──────── PROVIDED INFORMATION

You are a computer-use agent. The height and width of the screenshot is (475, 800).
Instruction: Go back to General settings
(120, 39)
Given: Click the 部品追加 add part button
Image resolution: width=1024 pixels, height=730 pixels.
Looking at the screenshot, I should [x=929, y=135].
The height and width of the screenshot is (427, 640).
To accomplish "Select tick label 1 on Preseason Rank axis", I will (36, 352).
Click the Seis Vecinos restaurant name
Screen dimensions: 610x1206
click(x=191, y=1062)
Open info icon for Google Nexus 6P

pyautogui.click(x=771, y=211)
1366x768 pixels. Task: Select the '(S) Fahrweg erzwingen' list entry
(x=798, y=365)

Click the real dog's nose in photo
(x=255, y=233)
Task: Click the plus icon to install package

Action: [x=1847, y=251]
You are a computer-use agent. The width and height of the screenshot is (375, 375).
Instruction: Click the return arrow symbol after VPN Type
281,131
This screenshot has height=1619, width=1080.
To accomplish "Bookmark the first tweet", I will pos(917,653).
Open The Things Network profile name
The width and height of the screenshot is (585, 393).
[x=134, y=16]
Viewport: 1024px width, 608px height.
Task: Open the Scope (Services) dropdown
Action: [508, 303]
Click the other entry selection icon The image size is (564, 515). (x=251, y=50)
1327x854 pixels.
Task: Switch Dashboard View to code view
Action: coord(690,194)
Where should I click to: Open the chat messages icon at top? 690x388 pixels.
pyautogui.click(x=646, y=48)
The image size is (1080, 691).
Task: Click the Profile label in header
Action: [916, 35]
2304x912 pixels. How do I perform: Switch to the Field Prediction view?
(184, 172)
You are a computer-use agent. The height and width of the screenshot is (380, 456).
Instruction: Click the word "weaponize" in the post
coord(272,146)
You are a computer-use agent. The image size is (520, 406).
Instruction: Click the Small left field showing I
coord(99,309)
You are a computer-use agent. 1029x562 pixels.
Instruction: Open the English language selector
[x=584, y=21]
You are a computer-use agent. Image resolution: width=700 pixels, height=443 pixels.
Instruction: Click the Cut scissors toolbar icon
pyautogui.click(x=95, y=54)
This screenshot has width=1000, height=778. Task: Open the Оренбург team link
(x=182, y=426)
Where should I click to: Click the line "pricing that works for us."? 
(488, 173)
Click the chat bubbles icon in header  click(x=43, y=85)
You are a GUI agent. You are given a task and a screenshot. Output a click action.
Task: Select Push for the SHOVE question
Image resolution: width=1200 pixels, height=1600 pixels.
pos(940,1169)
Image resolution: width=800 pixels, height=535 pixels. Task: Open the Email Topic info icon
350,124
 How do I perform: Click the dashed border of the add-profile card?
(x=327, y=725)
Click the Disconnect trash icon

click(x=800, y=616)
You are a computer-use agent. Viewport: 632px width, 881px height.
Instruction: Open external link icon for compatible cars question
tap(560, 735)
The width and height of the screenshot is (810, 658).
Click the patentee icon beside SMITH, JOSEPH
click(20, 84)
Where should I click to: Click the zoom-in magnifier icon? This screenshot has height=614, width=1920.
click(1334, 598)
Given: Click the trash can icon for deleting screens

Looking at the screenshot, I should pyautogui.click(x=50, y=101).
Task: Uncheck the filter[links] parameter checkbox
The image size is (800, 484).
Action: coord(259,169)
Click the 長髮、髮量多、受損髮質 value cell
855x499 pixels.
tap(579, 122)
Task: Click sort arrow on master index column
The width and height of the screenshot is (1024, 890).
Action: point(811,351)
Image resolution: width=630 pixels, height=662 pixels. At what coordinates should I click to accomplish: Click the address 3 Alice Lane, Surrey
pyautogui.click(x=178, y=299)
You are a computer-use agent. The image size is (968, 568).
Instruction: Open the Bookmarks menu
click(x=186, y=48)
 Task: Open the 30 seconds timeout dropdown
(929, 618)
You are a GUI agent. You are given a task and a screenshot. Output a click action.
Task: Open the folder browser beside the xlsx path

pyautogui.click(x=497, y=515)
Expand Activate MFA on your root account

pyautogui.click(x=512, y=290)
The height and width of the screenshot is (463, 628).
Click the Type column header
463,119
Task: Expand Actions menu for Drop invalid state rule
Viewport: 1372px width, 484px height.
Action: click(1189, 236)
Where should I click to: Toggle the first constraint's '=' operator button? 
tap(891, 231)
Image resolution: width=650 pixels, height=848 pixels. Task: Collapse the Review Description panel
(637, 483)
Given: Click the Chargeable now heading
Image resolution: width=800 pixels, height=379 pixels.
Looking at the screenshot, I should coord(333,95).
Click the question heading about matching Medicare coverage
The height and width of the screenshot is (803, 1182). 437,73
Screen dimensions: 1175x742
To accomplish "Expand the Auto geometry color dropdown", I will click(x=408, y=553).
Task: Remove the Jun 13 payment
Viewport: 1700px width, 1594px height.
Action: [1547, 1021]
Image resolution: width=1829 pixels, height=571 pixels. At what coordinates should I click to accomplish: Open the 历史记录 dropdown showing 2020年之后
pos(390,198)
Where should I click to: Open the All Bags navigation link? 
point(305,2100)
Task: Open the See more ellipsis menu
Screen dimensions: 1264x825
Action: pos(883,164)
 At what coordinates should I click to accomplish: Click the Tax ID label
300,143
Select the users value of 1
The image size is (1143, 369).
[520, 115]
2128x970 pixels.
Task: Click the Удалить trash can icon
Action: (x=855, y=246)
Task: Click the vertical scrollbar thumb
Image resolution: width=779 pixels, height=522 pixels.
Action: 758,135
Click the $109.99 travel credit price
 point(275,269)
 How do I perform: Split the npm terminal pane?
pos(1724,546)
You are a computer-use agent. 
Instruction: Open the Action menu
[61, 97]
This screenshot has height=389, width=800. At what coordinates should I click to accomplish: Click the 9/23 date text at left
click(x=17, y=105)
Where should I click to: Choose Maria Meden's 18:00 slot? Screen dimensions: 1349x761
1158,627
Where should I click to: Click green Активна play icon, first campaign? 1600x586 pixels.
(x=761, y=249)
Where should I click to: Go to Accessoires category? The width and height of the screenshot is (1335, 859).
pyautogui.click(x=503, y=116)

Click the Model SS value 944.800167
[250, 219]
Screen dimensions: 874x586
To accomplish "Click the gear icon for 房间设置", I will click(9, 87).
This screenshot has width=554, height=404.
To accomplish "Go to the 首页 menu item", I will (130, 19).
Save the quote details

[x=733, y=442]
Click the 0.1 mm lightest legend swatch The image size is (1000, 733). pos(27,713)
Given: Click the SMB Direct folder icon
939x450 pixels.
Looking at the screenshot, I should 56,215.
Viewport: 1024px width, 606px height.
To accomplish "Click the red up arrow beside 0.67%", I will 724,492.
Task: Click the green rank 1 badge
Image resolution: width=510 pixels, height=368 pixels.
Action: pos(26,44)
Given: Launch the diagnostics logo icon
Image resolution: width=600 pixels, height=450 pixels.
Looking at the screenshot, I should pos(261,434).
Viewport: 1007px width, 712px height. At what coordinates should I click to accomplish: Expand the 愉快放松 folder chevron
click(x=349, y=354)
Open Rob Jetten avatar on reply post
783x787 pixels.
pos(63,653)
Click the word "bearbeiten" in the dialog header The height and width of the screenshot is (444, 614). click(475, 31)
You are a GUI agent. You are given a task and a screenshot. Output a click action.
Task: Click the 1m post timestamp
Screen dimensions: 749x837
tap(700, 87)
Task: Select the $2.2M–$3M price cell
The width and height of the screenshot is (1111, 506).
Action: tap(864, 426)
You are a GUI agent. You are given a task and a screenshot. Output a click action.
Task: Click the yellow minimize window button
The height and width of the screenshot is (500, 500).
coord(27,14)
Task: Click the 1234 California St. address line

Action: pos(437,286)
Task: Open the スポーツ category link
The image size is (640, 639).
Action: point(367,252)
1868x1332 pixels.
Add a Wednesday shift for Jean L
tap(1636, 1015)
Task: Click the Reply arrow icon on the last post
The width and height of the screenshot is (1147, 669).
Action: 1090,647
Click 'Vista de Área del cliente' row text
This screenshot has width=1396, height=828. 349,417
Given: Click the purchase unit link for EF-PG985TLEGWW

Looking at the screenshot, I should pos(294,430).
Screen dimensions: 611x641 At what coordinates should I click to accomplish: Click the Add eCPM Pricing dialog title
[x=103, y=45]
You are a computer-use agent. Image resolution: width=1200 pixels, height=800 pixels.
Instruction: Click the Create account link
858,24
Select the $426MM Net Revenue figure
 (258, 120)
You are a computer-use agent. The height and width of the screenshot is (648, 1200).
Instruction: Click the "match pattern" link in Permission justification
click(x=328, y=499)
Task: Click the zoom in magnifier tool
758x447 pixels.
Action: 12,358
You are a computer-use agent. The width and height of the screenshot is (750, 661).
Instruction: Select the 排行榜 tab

────────────────

PROBLEM STATEMENT:
The line above containing "Task: Uncheck the", the line containing "Given: Click the Chargeable now heading", and every line between them are to be transcribed exactly; no other line is wanted.

RESPONSE AREA:
Task: Uncheck the filter[links] parameter checkbox
The image size is (800, 484).
Action: coord(259,169)
Click the 長髮、髮量多、受損髮質 value cell
855x499 pixels.
tap(579, 122)
Task: Click sort arrow on master index column
The width and height of the screenshot is (1024, 890).
Action: point(811,351)
Image resolution: width=630 pixels, height=662 pixels. At what coordinates should I click to accomplish: Click the address 3 Alice Lane, Surrey
pyautogui.click(x=178, y=299)
You are a computer-use agent. The image size is (968, 568).
Instruction: Open the Bookmarks menu
click(x=186, y=48)
 Task: Open the 30 seconds timeout dropdown
(929, 618)
You are a GUI agent. You are given a task and a screenshot. Output a click action.
Task: Open the folder browser beside the xlsx path

pyautogui.click(x=497, y=515)
Expand Activate MFA on your root account

pyautogui.click(x=512, y=290)
The height and width of the screenshot is (463, 628).
Click the Type column header
463,119
Task: Expand Actions menu for Drop invalid state rule
Viewport: 1372px width, 484px height.
Action: click(1189, 236)
Where should I click to: Toggle the first constraint's '=' operator button? 
tap(891, 231)
Image resolution: width=650 pixels, height=848 pixels. Task: Collapse the Review Description panel
(637, 483)
Given: Click the Chargeable now heading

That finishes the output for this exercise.